When the exchange between the judge and Agliotti had ended, Cilliers turned back to the witness with a much-raised voice. “As you sit here in court, you are still lying!” Cilliers put it to Agliotti that the January 10 affidavit was a “concocted version” to safeguard his indemnity deal with the State.

“Why did you lie to his lordship?” asked Cilliers.

“I’m sorry, I never meant to lie.”

“Does it come naturally?”

Aside from Cilliers’s attempt to submit an off-the-record video of a meeting between Agliotti, the SA police and National Intelligence Agency representatives as evidence – a matter that will be dealt with on Thursday – the rest of the day proceeded pretty much along the same lines. Cilliers would attempt to prove that Agliotti had contradicted himself in various statements, and having satisfied himself that he’d done so, he would call Agliotti a liar.

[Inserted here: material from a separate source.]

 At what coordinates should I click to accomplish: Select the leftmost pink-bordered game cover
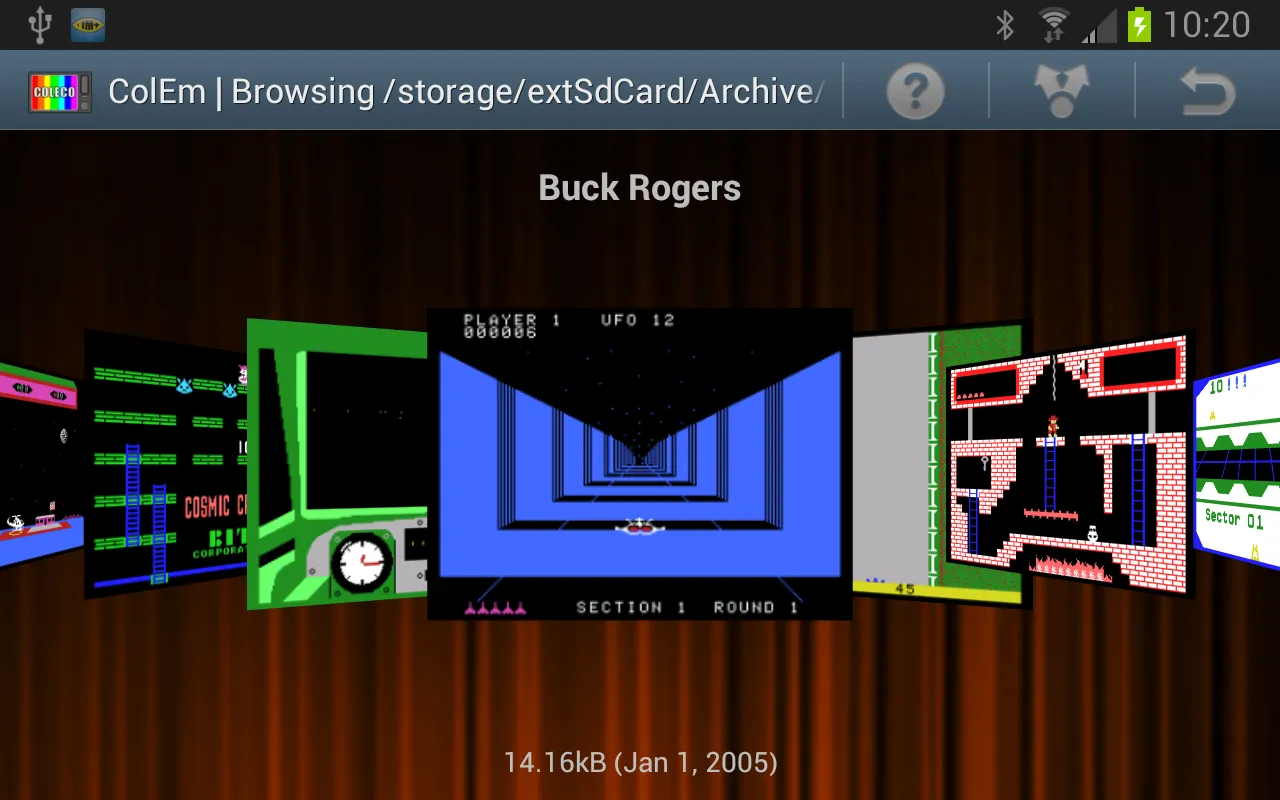click(38, 465)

It’s not good form for the media to give opinion on a case that’s before the courts, but in this instance it’s incredibly hard not to – so let’s just say, for the sake of diplomacy, that Cilliers is making a damn fine showing of himself. Agliotti will only be let off the hook for corruption, racketeering, money laundering and defeating the ends of justice if he testifies “frankly and honestly” in this trial. Given all that’s happened thus far, even Agliotti’s closest bookie friends might be forced to stretch the odds on Judge Joffe finding for that. Surely Agliotti knows that his freedom’s at stake? Surely he knows that there’s a likelihood his testimony will be thrown out?

Which leads to the real question: what does Agliotti fear more than prison?